[PROBLEM REQUIREMENTS]
Recast the lines from the one containing "Click green declining chart icon" through the one containing "pyautogui.click(x=28, y=59)", both ends included, as a numbered list with blank lines left out.

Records
● ● ● ● ● ● ●

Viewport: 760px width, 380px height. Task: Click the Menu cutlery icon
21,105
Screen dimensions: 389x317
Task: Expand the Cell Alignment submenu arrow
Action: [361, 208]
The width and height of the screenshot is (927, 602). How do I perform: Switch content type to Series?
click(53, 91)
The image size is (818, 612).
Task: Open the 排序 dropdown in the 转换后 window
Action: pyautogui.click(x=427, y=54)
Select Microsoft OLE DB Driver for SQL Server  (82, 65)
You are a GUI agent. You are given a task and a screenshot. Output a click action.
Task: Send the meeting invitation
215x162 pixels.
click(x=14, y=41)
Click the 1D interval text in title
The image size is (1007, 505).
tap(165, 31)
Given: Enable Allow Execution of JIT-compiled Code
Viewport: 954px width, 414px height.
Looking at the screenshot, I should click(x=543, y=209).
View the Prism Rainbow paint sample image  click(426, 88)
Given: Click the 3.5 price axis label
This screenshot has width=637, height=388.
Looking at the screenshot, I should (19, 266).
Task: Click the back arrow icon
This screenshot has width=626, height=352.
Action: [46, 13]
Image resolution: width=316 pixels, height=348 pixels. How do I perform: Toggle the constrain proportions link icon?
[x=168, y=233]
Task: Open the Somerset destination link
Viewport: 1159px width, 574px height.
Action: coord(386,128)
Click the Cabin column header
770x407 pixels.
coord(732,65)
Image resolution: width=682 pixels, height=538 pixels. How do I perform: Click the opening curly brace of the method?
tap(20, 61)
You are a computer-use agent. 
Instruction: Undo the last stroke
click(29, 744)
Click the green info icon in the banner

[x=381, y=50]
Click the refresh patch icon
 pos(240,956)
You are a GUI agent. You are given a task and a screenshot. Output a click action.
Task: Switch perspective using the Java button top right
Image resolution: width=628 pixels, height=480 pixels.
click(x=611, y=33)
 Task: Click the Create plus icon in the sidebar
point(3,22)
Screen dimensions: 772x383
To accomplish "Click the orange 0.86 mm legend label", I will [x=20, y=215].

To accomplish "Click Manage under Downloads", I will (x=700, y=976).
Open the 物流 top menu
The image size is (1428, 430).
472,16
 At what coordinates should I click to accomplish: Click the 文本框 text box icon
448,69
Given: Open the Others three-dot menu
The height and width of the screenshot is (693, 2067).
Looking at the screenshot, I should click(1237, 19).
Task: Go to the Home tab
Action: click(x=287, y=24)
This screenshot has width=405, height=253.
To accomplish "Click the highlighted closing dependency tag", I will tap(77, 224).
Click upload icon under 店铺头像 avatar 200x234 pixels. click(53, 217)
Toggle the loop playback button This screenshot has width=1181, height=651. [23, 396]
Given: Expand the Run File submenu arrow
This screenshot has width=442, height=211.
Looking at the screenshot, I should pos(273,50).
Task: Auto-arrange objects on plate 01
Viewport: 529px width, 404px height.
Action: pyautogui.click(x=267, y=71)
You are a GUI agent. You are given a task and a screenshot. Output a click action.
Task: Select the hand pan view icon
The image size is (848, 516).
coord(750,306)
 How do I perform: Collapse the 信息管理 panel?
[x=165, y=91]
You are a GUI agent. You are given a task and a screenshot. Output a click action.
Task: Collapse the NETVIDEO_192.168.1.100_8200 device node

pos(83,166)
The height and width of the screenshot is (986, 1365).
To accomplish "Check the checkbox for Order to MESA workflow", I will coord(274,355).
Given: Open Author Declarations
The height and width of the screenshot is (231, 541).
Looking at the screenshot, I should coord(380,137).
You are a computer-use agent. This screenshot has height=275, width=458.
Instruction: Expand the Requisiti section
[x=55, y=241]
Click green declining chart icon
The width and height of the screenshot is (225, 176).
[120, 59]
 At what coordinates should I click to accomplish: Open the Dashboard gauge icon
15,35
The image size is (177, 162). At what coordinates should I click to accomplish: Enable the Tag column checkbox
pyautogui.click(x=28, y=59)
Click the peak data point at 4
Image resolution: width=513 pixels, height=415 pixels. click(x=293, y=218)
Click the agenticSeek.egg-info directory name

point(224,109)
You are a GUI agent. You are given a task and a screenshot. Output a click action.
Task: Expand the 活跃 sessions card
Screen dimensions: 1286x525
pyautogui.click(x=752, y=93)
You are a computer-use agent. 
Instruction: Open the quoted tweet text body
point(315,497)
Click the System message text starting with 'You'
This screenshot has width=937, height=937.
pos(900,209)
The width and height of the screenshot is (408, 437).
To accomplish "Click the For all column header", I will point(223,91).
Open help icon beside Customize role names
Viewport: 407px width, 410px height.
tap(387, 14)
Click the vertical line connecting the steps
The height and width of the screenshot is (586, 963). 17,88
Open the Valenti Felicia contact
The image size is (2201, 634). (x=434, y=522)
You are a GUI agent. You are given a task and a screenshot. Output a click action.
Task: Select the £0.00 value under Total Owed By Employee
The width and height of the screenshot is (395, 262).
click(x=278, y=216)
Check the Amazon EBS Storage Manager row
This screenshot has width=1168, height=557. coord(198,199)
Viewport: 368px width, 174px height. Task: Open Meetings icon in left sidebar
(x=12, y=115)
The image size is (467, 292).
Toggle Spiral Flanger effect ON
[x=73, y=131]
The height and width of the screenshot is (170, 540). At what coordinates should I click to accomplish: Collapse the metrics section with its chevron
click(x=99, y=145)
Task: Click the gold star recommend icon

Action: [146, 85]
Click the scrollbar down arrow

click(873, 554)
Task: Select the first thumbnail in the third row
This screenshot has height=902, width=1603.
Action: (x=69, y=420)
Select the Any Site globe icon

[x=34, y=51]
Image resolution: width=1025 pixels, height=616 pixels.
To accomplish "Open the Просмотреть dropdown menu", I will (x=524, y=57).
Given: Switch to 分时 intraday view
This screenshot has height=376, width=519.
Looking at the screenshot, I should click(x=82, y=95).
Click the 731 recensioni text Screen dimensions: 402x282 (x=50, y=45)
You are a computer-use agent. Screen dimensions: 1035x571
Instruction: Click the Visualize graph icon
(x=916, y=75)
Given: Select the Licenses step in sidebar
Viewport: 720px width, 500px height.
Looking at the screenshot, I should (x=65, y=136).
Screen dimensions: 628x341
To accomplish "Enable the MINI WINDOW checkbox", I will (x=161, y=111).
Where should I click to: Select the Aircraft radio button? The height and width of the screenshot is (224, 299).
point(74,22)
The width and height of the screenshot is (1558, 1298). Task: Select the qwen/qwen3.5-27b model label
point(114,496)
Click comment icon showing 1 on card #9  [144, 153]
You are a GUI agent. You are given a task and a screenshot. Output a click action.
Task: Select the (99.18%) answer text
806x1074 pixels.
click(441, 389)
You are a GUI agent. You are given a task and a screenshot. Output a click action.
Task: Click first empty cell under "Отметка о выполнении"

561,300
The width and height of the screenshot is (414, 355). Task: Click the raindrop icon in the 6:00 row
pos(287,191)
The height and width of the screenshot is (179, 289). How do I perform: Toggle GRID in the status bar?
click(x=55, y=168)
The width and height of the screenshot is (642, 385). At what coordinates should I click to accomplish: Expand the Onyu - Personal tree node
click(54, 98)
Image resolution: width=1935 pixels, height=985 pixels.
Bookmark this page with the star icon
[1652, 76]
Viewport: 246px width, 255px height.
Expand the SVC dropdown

● ● ● ● ● ● ●

[SOLUTION BELOW]
1. Click green declining chart icon
2. The width and height of the screenshot is (225, 176).
3. [120, 59]
4.  At what coordinates should I click to accomplish: Open the Dashboard gauge icon
5. 15,35
6. The image size is (177, 162). At what coordinates should I click to accomplish: Enable the Tag column checkbox
7. pyautogui.click(x=28, y=59)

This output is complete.